Objective — Copy out the rows starting at the one containing "Write a review (633, 443)" and ending at the one containing "Nobz (143, 442)", each in full, and add -11 to every coordinate in their answers.

Dataset records —
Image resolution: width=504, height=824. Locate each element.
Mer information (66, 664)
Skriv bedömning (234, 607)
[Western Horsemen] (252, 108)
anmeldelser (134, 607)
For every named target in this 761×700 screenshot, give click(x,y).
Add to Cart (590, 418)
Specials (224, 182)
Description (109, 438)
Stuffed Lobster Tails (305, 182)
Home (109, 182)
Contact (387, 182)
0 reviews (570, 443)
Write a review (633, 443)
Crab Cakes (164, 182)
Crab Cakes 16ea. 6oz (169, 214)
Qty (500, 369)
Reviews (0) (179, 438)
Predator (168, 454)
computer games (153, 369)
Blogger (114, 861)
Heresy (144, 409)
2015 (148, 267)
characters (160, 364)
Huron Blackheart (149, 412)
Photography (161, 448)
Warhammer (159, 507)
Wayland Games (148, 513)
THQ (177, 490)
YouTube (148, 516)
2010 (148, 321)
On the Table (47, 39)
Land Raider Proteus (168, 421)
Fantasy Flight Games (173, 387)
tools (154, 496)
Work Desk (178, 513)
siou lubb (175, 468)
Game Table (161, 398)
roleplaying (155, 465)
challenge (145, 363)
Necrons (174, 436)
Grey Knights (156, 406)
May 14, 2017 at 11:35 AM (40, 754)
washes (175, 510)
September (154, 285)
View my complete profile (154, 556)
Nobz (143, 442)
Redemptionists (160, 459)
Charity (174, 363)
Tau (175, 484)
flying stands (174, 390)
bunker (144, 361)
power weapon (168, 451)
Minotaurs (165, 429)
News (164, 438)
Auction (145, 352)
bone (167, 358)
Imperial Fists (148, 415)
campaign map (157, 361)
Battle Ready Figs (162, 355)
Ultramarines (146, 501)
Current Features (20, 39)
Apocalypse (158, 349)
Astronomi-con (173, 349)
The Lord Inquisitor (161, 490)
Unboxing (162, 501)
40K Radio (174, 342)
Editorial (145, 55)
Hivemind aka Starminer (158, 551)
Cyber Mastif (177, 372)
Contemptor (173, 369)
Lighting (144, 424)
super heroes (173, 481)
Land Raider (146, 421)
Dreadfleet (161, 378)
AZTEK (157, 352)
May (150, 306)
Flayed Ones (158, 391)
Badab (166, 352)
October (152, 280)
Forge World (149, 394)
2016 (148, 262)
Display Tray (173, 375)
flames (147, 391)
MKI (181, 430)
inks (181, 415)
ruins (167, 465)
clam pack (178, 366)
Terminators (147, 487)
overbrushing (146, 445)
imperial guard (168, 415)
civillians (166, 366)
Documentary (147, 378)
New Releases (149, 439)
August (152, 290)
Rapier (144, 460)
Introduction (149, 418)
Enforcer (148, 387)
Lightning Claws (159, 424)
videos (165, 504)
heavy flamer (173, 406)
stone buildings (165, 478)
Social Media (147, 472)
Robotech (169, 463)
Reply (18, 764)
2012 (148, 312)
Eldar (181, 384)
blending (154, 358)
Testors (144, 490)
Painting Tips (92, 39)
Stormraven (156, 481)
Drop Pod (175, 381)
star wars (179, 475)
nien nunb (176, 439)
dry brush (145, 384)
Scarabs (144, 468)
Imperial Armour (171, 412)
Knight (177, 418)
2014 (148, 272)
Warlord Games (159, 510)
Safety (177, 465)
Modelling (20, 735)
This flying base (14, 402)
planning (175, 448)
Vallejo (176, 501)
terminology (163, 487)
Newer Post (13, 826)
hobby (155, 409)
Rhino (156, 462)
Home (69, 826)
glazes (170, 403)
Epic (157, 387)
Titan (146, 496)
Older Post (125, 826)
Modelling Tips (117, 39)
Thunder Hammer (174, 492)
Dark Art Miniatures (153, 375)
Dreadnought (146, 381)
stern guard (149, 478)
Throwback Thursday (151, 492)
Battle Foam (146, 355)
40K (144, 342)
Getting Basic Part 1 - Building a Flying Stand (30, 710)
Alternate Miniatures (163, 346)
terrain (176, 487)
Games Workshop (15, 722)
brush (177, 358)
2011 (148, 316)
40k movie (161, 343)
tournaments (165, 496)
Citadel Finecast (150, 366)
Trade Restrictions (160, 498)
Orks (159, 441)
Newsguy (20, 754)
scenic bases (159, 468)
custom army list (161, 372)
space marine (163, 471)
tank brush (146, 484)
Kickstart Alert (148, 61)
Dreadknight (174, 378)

Task result —
Write a review (622, 432)
Crab Cakes (153, 171)
Crab Cakes 16ea. 6oz (158, 203)
Qty (489, 358)
Reviews (0) (168, 427)
Predator (157, 443)
computer games (142, 358)
Blogger (103, 850)
Heresy (133, 398)
2015 (137, 256)
characters (149, 353)
Huron Blackheart (138, 401)
Photography (150, 437)
Warhammer (148, 496)
Wayland Games (137, 502)
THQ (166, 479)
YouTube (137, 505)
2010 (137, 310)
On the Table (36, 28)
Land Raider Proteus (157, 410)
Fantasy Flight Games (162, 376)
tools (143, 485)
Work Desk (167, 502)
siou lubb (164, 457)
Game Table (150, 387)
roleplaying (144, 454)
challenge (134, 352)
Necrons (163, 425)
Grey Knights (145, 395)
May 14, 2017 at 11:35 AM (29, 743)
washes (164, 499)
September (143, 274)
View my complete profile (143, 545)
Nobz (132, 431)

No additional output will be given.